- **Work to complete**: Every line between the one containing "The height and" and the last line of the data, both included, is to be set down exactly, and pictures are to be omitted.

- **Saved data entries**:
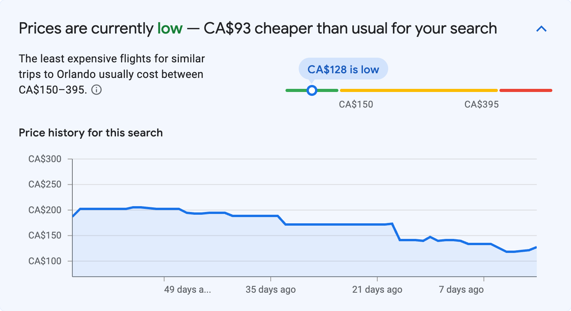Click the CA$150 label under the price bar
This screenshot has height=311, width=571.
click(x=357, y=104)
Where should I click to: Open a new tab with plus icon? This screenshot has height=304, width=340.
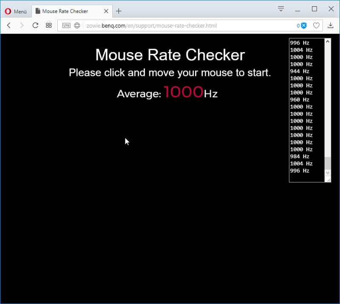click(119, 11)
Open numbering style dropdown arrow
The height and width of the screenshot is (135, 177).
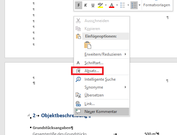point(140,5)
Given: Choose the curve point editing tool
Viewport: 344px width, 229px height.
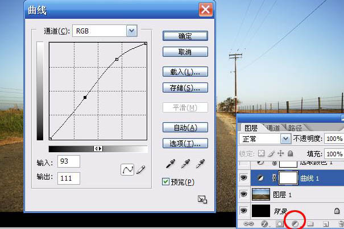Looking at the screenshot, I should coord(129,169).
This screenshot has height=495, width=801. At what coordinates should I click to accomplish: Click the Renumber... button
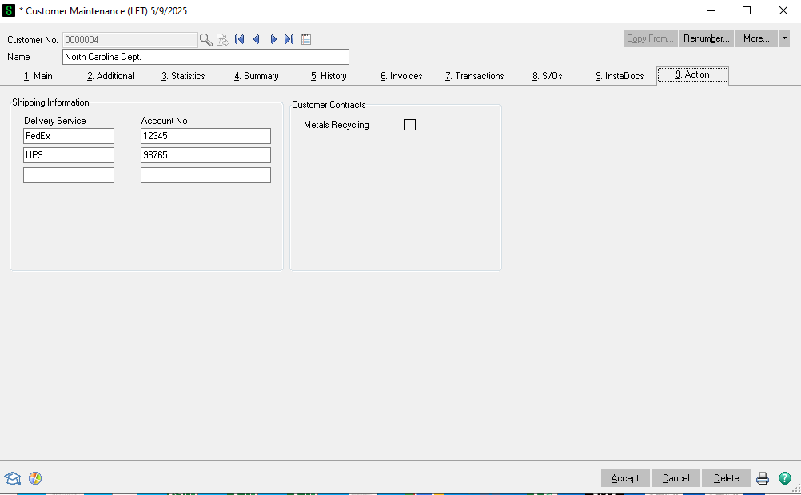(707, 38)
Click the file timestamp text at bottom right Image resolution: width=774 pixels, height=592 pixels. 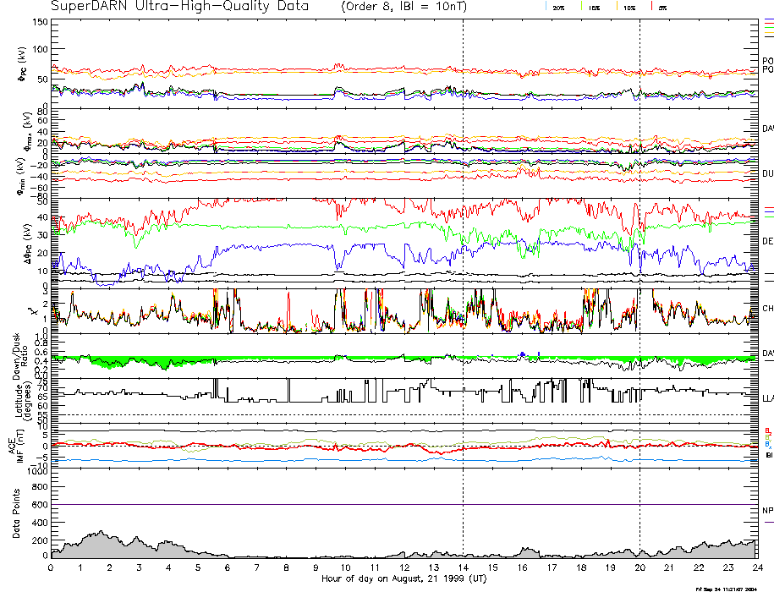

- **Answer to the problem**:
The height and width of the screenshot is (135, 177).
point(140,5)
Given: Choose the curve point editing tool
Viewport: 344px width, 229px height.
Looking at the screenshot, I should coord(129,169).
This screenshot has height=495, width=801. At what coordinates should I click to accomplish: Click the Renumber... button
(707, 38)
Click the file timestamp text at bottom right Image resolution: width=774 pixels, height=592 pixels. 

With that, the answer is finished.